New murder trial denied

Newly analyzed gunshot evidence isn’t strong enough to justify a new trial for a man convicted in the 1992 murder of a local builder, a judge found this week.

District Court Judge Jack Murphy turned down James Ludlow’s request for a new trial in the 1992 shooting death of builder Tracy Robbins. Ludlow claimed he had an unfair trial because his attorney didn’t investigate bullet wounds and fragments he said could have indicated that a different person shot Robbins.

But after a weeklong hearing last spring and a 500-page brief filed by Ludlow’s new attorney, David J. Brown, Murphy found “there is nothing that would have changed the outcome of the trial.”

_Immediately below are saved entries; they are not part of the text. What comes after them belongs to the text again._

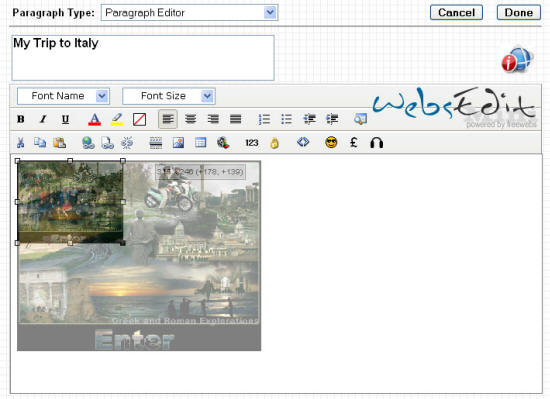Toggle underline formatting
This screenshot has width=550, height=399.
[65, 119]

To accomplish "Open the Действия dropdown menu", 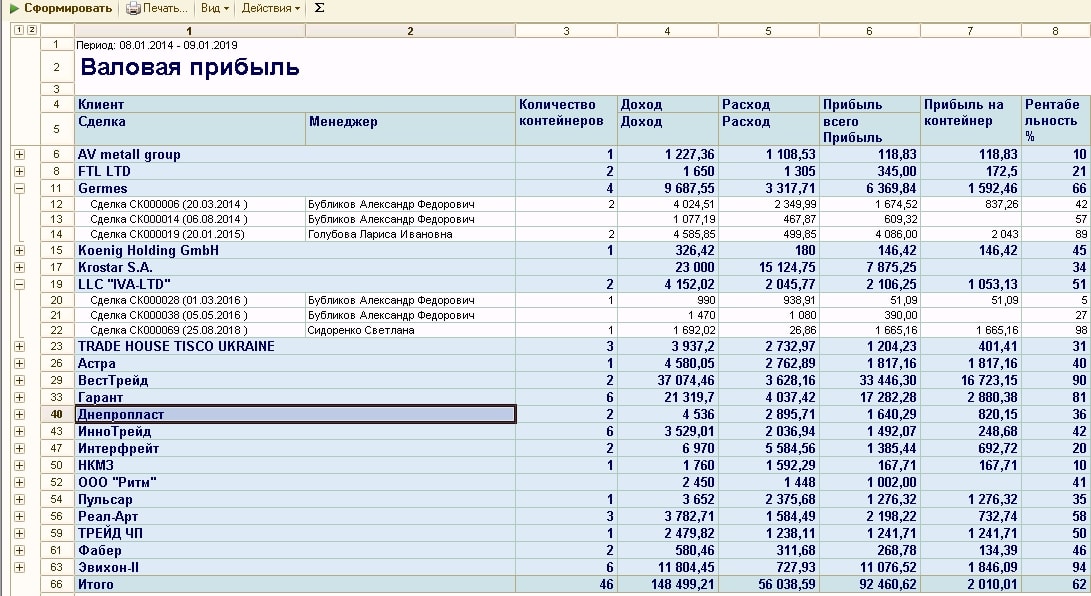I will click(271, 8).
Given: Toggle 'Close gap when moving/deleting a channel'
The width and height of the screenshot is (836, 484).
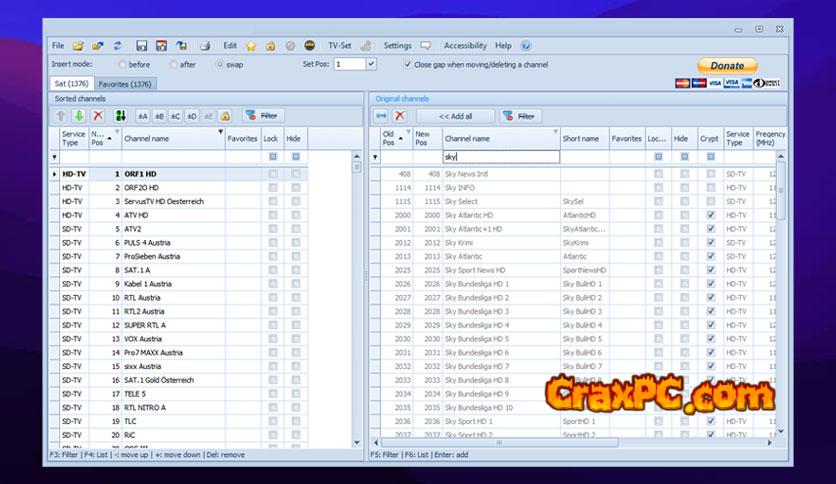Looking at the screenshot, I should click(408, 64).
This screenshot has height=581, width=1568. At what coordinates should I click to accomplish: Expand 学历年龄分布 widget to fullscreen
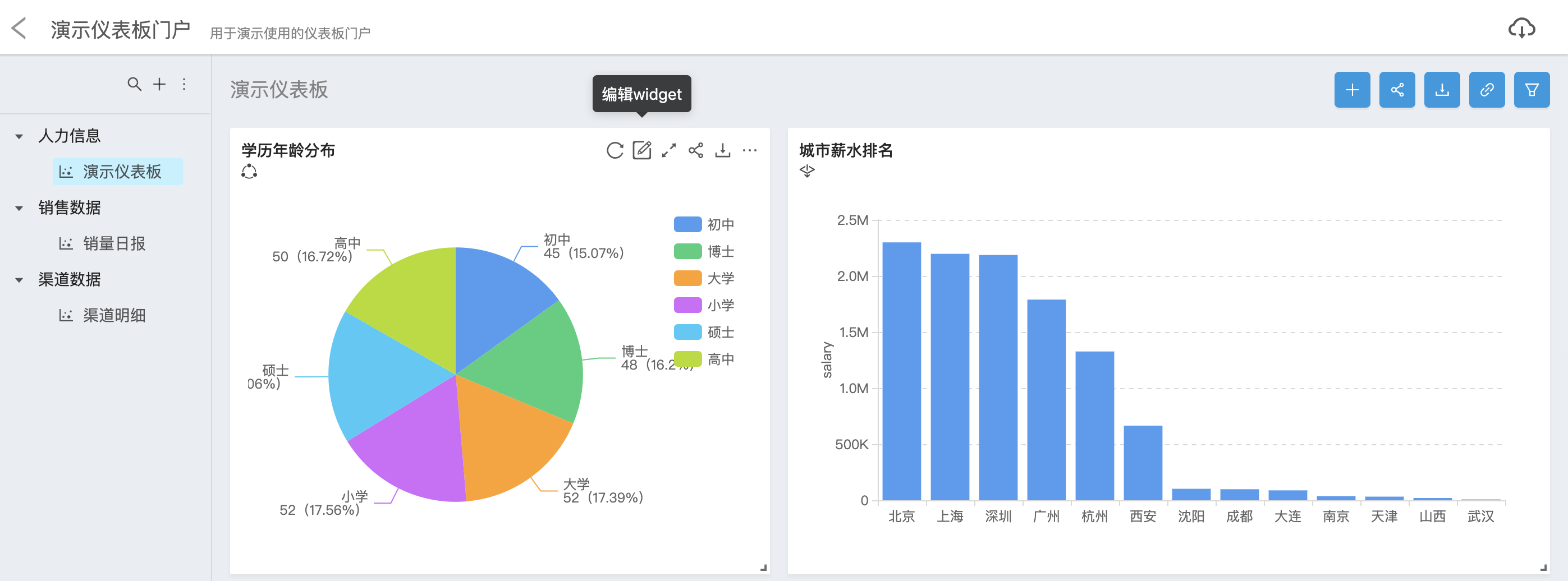pyautogui.click(x=668, y=150)
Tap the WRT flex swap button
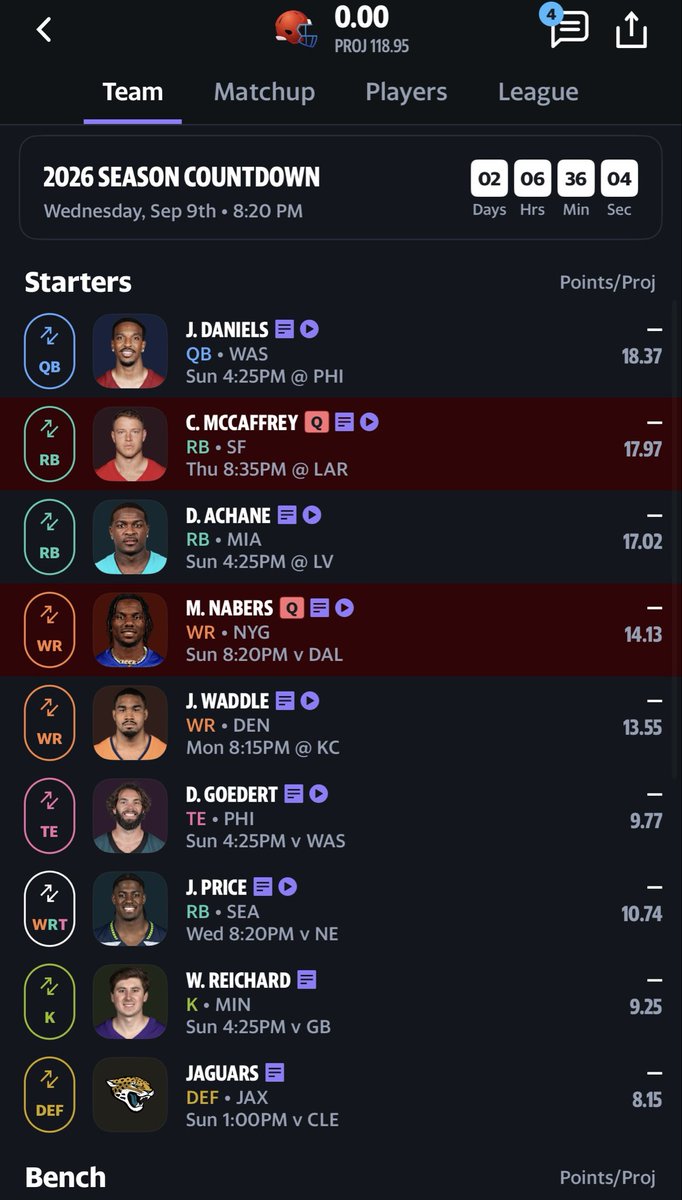The width and height of the screenshot is (682, 1200). pos(50,909)
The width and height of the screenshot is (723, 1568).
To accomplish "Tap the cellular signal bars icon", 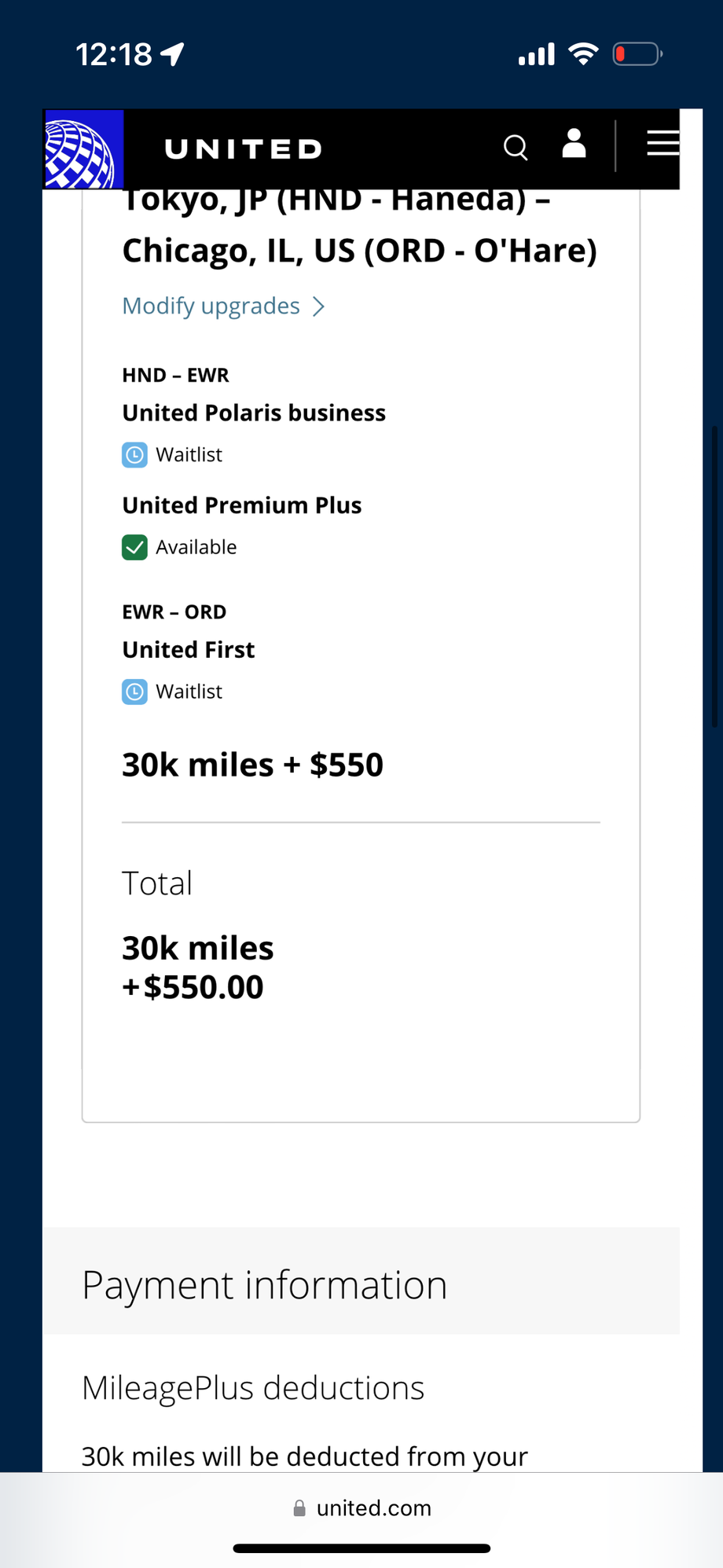I will pyautogui.click(x=537, y=54).
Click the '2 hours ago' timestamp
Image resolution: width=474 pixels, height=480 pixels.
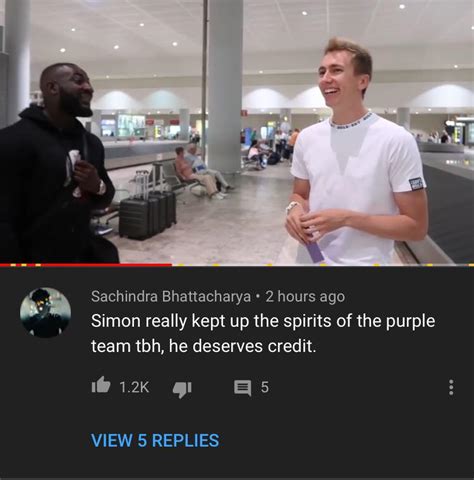tap(305, 296)
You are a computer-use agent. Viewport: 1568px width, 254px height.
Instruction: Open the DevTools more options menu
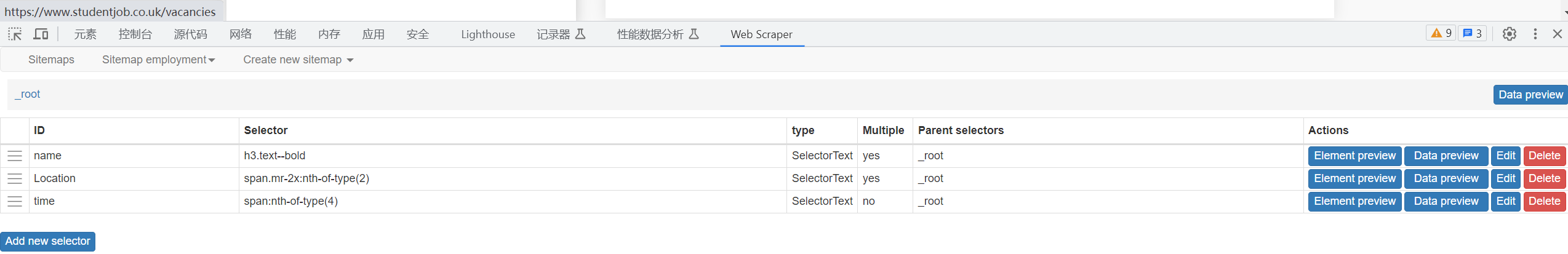click(1535, 34)
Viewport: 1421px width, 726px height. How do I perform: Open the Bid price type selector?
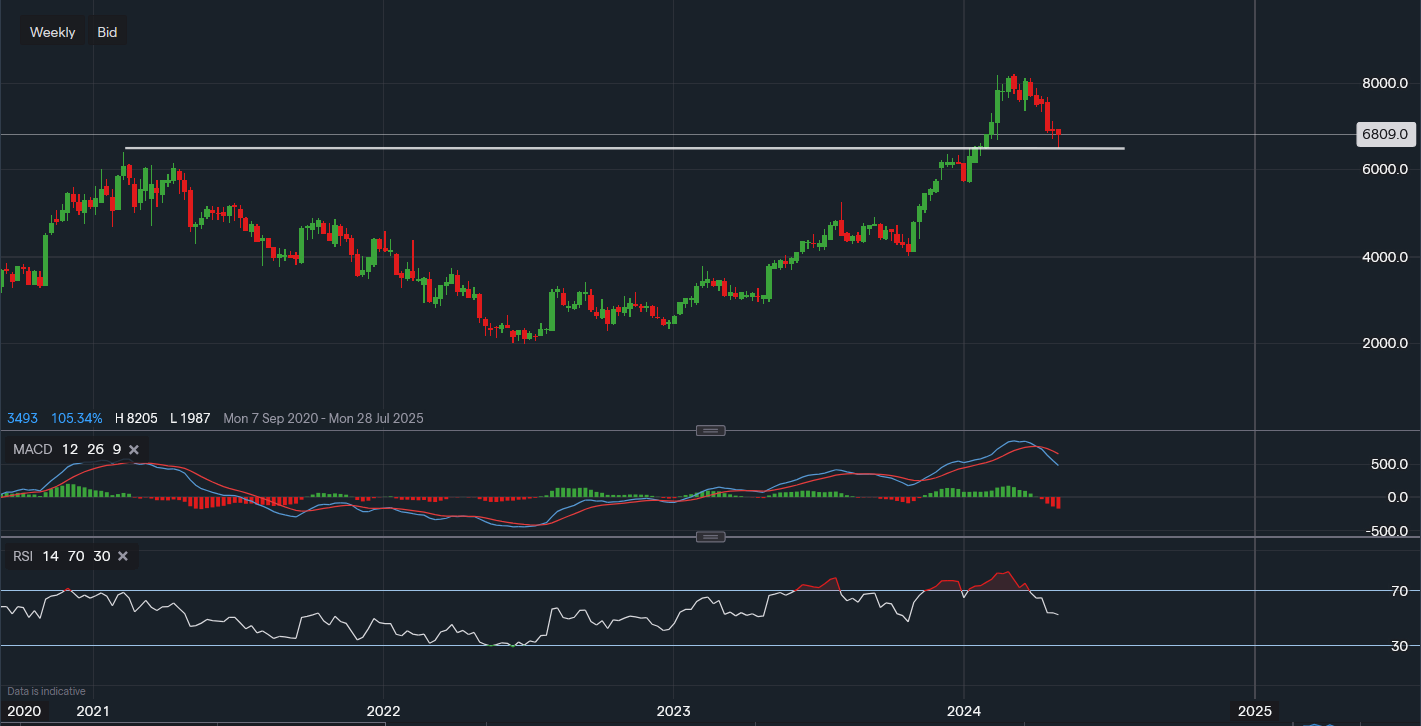[x=107, y=32]
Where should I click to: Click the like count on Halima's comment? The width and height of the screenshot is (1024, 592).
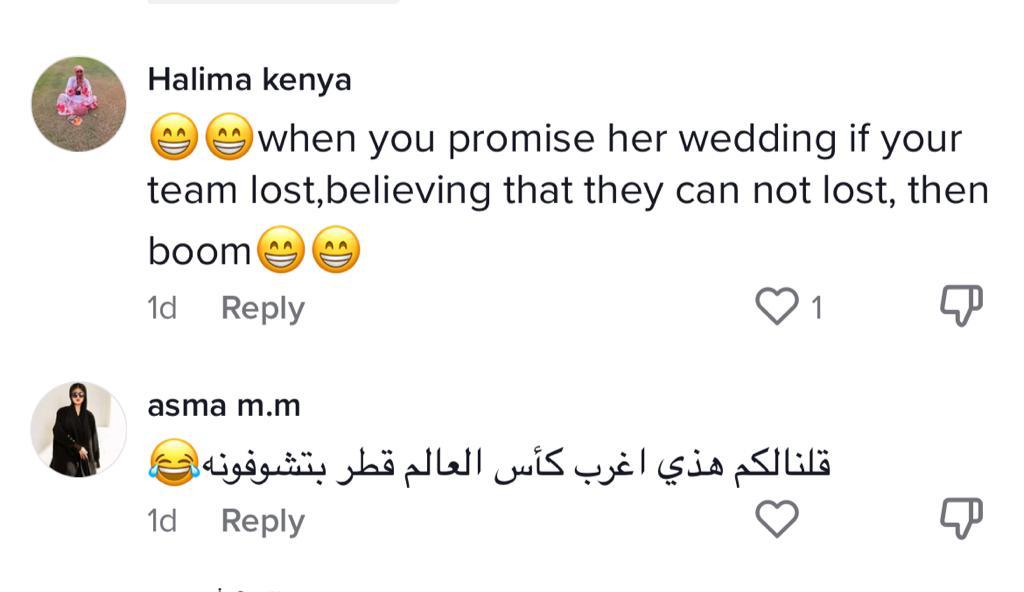point(816,308)
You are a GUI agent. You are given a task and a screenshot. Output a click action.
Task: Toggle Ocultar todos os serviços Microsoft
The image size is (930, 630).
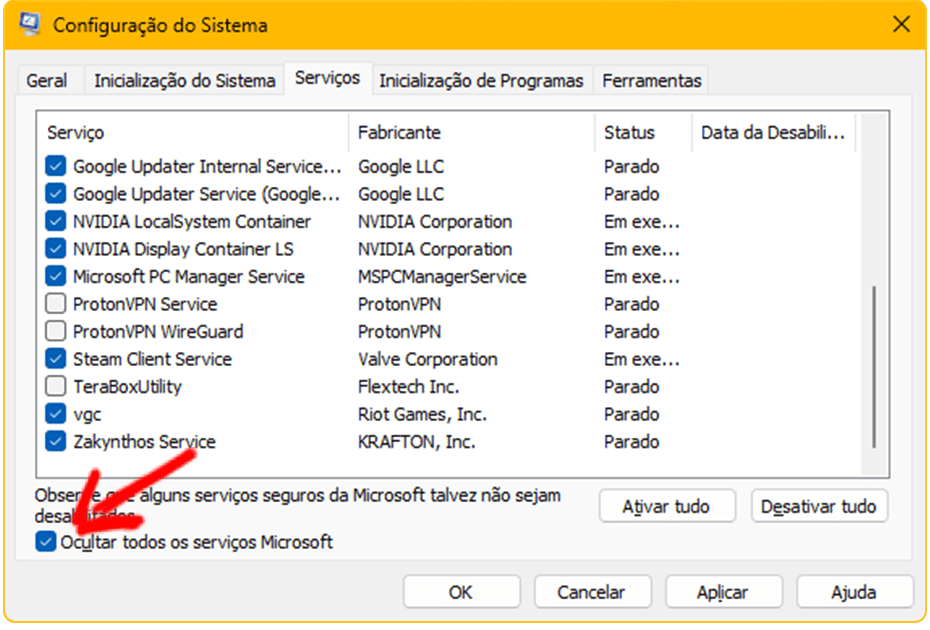[x=46, y=542]
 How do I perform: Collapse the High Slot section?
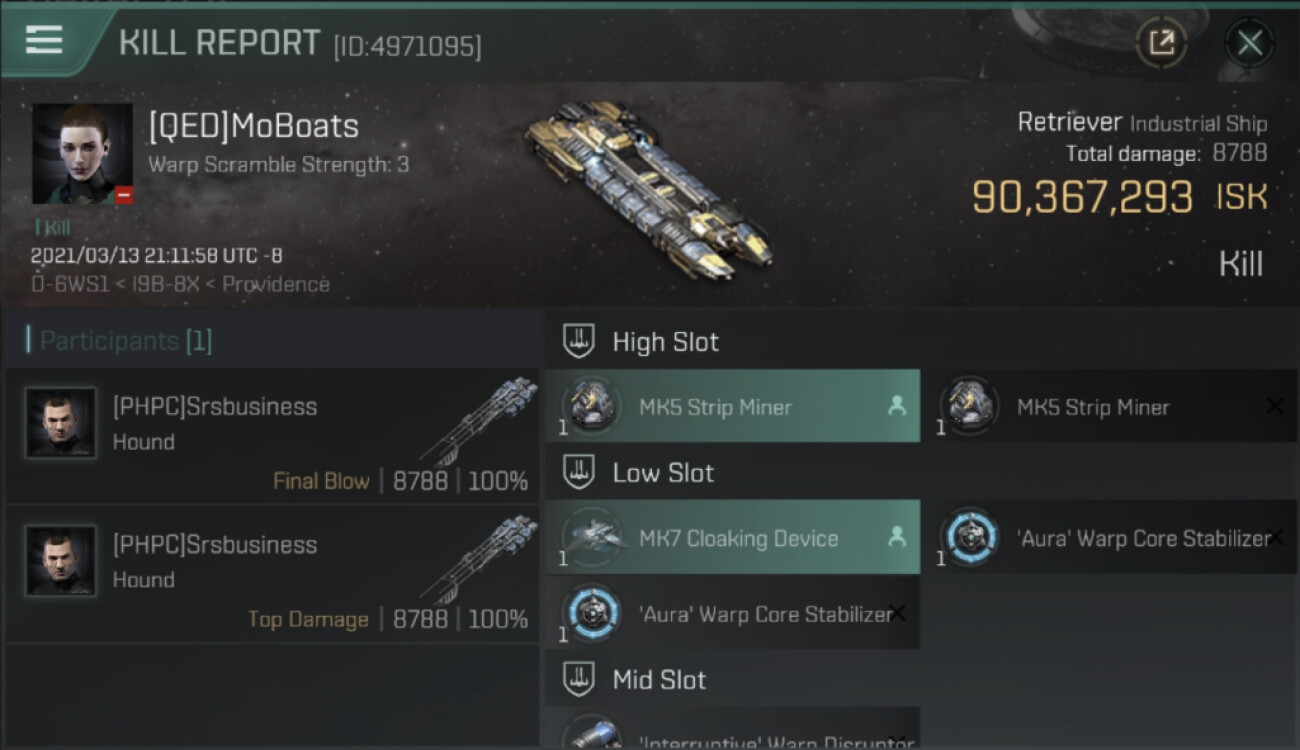[579, 341]
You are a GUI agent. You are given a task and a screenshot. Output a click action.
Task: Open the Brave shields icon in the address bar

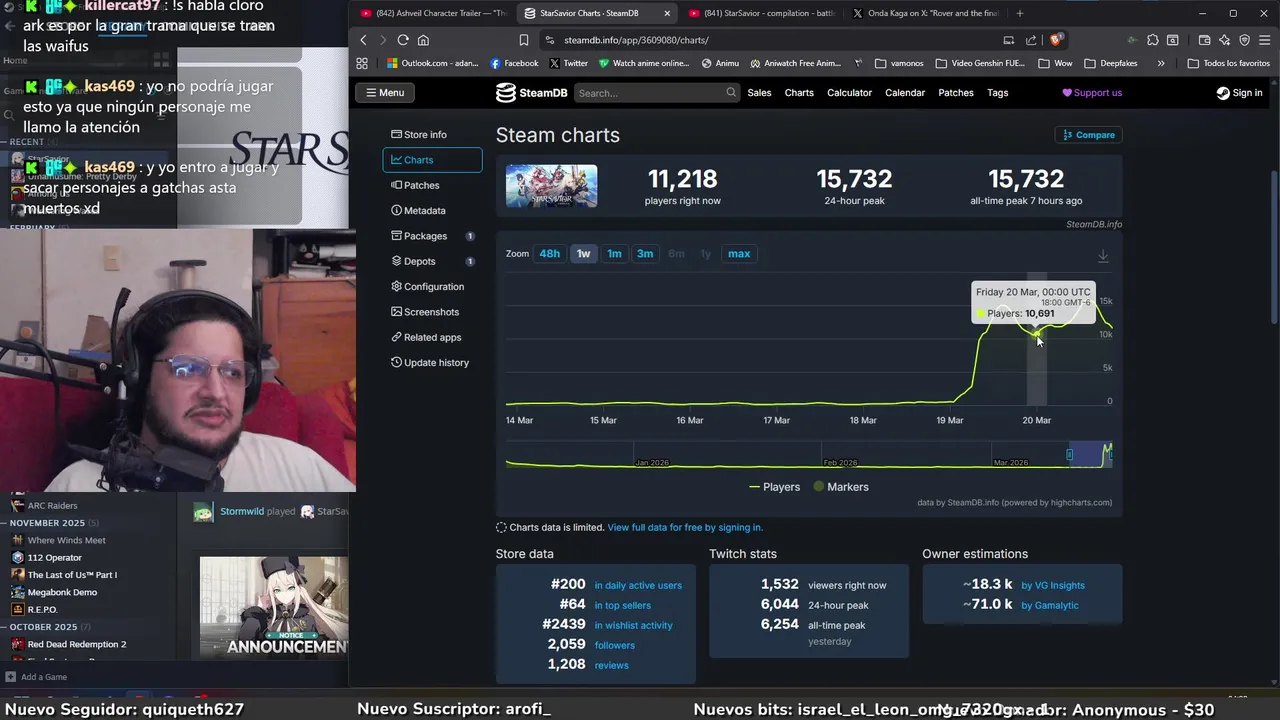(1057, 40)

Ludlow, now 37, claimed he was too drunk to remember the shooting. The only eyewitness called by the state was Robbins’ girlfriend, Valerie Hartley, who testified that Ludlow awoke from a drunken stupor, shot Robbins without warning with a 30.06 rifle, and then shot and wounded her.

She testified the rifle was the only gun fired that night. But a centerpiece of Ludlow’s request for a new trial was a doctor’s testimony that Hartley’s gunshot wound came from a smaller-caliber gun, a piece of evidence that could have put her credibility in doubt.

Murphy found, however, that Ludlow didn’t succeed in showing Hartley was shot with a different weapon. He also wrote that the arguments failed to establish that more investigation by trial attorney Harry Warren would have revealed “how the evidence would have altered the outcome of the trial.”

Ludlow is serving his sentence at Lansing Correctional Facility. His earliest possible release date would be February 2009.